Ann, I would take that Redbud statement with a big grain of salt. I have never heard of the Spicebush Swallowtail using anything outside the Laurel family. I did a quick Google search and one zoo site listed Redbud as a host, but I'm afraid they may be getting confused and actually mean Redbay, which is a host for the Spicebush Swallowtail.

As for the museum, the kids I can usually deal with but the adults who act stupid really get to me. I've been telling my trainees to be very careful what they do in front of the guests because people will think it's okay to do what we do even though we are trained professionals. For example, I rarely release butterflies when guests are around. Sometimes the butterfly isn't completely dry so I have to transfer it from my finger and then onto a plant. But people see me do this and think they can try it with the other butterflies. This is especially true with kids - they want to do everything they see someone else do. I even told them to be careful how they word things. Because I get the question a lot, "Will you kill a butterfly if you touch it?" And I tell people no, but you will probably rub the scales off its wings and if you don't know your own strength you could easily damage it. I've told people if they must touch a butterfly (like if it's in a spider web) to try to let the legs climb on you, but avoid the wings. Well, two weeks ago I walked in the flight cage to see a grown woman (50's maybe?) holding a butterfly on her finger. I immediately told her guests are not allowed to touch the butterflies and she told me how she was there last week and a volunteer told her you could touch the legs, just not the wings. And I flat-out told her I hoped she didn't remember that person's name because I would chew them out myself. But then I thought about it and I thought maybe she just misinterpreted what a volunteer was trying to tell her. But let me tell you, my blood pressure shot up! I was so mad!

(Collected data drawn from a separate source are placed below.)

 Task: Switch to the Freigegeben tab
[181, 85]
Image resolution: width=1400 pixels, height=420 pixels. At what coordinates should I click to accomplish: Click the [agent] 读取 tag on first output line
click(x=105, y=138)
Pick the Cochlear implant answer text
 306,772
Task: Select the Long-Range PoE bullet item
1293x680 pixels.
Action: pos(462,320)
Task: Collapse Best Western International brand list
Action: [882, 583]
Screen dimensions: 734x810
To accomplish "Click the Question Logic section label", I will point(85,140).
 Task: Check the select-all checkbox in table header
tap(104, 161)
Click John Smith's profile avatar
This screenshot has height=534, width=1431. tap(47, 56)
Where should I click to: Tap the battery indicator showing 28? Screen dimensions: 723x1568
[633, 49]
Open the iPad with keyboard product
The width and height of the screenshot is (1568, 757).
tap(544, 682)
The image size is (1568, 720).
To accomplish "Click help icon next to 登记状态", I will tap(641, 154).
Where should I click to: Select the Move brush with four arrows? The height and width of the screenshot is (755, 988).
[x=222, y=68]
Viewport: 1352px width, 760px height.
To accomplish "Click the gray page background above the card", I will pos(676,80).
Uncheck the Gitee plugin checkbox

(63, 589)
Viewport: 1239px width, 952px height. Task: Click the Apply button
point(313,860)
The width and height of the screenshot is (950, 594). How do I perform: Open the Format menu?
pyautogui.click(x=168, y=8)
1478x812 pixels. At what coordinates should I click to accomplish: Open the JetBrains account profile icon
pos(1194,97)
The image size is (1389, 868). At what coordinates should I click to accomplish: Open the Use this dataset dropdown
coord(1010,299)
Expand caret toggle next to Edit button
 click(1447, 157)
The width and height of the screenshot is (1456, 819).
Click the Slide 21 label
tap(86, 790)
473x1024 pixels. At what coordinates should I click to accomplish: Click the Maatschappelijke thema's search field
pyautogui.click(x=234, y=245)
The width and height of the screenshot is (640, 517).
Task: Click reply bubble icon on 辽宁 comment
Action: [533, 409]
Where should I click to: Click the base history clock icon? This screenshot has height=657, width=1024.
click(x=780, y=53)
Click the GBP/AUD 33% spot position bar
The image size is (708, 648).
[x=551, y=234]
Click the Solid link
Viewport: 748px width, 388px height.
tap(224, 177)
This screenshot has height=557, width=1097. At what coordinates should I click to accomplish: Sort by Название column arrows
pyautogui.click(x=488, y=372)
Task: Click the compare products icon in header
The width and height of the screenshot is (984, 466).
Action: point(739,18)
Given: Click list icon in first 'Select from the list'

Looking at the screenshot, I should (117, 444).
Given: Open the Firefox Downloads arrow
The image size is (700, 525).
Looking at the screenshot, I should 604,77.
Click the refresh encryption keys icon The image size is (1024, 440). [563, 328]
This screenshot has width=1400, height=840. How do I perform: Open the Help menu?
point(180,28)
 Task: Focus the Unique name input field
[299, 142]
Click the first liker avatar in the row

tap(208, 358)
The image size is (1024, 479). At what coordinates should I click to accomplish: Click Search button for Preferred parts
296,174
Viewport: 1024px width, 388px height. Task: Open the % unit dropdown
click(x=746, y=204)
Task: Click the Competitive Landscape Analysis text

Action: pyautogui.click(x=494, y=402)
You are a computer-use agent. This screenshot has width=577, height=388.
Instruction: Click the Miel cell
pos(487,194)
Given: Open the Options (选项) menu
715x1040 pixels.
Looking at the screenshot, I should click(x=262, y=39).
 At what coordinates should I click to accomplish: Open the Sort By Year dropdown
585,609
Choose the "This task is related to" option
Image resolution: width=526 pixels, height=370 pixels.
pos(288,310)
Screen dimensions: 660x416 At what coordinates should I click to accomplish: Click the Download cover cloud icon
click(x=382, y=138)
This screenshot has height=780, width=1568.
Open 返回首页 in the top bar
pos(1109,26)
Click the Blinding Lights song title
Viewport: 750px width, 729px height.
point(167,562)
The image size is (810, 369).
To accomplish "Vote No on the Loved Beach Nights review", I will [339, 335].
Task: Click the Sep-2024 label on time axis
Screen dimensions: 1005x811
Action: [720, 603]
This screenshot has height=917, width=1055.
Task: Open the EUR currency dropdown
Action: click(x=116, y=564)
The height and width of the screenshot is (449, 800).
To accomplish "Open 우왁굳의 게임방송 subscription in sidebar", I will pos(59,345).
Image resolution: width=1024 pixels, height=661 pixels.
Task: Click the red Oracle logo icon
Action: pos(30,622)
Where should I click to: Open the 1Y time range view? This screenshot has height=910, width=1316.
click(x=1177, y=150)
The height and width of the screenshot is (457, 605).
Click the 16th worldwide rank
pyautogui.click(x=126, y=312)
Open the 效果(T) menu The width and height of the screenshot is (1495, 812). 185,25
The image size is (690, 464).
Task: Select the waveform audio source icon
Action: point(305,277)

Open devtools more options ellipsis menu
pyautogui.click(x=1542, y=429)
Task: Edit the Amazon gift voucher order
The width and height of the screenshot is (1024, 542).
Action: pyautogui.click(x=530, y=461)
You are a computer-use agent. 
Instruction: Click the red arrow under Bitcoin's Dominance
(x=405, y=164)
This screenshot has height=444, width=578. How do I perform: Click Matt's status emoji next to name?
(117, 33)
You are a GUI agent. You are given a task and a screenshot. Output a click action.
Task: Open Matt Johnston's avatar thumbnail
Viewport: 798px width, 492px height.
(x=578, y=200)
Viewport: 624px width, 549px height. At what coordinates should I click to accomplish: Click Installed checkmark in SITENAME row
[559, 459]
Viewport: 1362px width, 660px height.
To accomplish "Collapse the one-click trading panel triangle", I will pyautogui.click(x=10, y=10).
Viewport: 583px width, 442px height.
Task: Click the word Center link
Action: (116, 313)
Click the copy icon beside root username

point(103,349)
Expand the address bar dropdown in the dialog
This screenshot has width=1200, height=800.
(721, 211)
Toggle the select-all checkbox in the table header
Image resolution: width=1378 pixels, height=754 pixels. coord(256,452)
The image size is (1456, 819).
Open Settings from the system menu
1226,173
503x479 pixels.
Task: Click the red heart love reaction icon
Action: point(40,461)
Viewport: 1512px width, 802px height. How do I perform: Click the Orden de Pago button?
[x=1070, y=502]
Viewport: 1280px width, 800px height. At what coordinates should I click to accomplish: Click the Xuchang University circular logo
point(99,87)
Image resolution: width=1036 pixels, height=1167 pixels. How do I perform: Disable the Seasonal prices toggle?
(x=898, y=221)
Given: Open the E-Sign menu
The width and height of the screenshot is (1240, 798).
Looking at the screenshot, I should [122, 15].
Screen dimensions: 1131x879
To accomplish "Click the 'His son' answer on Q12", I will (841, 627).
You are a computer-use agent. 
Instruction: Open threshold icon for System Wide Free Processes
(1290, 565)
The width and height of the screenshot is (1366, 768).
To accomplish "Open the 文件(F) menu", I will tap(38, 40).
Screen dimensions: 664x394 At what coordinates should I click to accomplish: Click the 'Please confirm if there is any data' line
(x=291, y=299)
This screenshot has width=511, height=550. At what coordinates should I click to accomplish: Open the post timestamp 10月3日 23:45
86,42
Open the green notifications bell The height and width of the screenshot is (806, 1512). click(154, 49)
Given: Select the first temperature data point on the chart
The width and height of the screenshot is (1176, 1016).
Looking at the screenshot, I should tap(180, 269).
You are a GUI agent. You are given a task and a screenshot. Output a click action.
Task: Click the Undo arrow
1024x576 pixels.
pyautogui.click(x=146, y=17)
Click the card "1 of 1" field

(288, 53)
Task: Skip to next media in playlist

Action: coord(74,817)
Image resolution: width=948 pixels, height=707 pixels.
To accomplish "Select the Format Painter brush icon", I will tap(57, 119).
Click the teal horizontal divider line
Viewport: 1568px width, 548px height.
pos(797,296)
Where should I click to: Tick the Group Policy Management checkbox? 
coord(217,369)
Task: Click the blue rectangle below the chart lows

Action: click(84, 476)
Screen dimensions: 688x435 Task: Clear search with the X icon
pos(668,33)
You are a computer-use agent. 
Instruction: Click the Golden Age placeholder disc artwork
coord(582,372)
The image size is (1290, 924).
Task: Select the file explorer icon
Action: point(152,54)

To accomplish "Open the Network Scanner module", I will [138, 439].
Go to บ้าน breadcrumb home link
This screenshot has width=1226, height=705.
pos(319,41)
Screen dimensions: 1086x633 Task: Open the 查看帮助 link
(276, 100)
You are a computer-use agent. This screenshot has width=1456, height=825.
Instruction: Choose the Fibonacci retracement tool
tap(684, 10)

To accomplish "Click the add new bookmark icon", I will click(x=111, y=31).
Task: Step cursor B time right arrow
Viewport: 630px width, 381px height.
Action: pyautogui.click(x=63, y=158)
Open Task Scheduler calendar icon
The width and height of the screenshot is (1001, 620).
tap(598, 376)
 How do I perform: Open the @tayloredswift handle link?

I haven't really been to other butterfly exhibits but from what I've heard some encourage you to feed the butterflies (I did this once in a butterfly tent using Q-Tips soaked in Gatorade) and some have butterflies that will naturally land on people. Some of my museum friends were even angry at the picture of Prince William with the butterfly on his hand and little George reaching for it! I try to remember that MOSI's mission statement is, "Making science real." And that means I'm not going to lie to people and tell them butterflies will magically land on them. I'm going to explain why a butterfly probably won't land on them, why they shouldn't touch a butterfly, and make them understand these are insects with natural instincts to avoid us! I also lecture on native plants and taking care of the environment because we exclusively raise Florida butterflies. Most butterfly exhibits purchase their butterflies and feature the more showy, tropical species. Which is visually pleasing, but how much do you learn from that?

I impressed upon my trainees that there are two primary functions in this job - taking care of the butterflies and taking care of the caterpillars. There's a reason the butterfly volunteers aren't part of the general volunteer group at MOSI. It requires a lot of specialized knowledge. My loyalty is to the living creatures I raise and while I try to be nice to all the guests, I'm going to protect the butterflies even if it means hurting someone's feelings. MOSI started charging for parking a few years back which I kind of disagreed with, but it has helped the gardens tremendously! We used to have people come park and just hang outside the butterfly garden like it was a playground or a park (but they would never go inside the museum where you have to pay). I had one mom letting her children run around with little butterfly nets trying to catch them. I asked her to have them stop, but her attitude was, "They're not really going to catch one." And I thought, "No, they're going to hit one with a net and kill it and you'll have to explain to them what they did." One child actually came really close, too. So as much as I hate the parking fee, I have benefited from it. People often stop in the butterfly exhibit before going into the building to pay and get the MOSI stickers (so we know they paid). As long as you're not being a jerk, I will never say anything if you don't have a sticker. I generally don't even notice them. But believe me, I've had no problems telling guests they need to go in and get their stickers before they can visit the exhibit. Sometimes they come back, sometimes they don't. I've told the other volunteers to use that trick if they ever have a jerk without a sticker on.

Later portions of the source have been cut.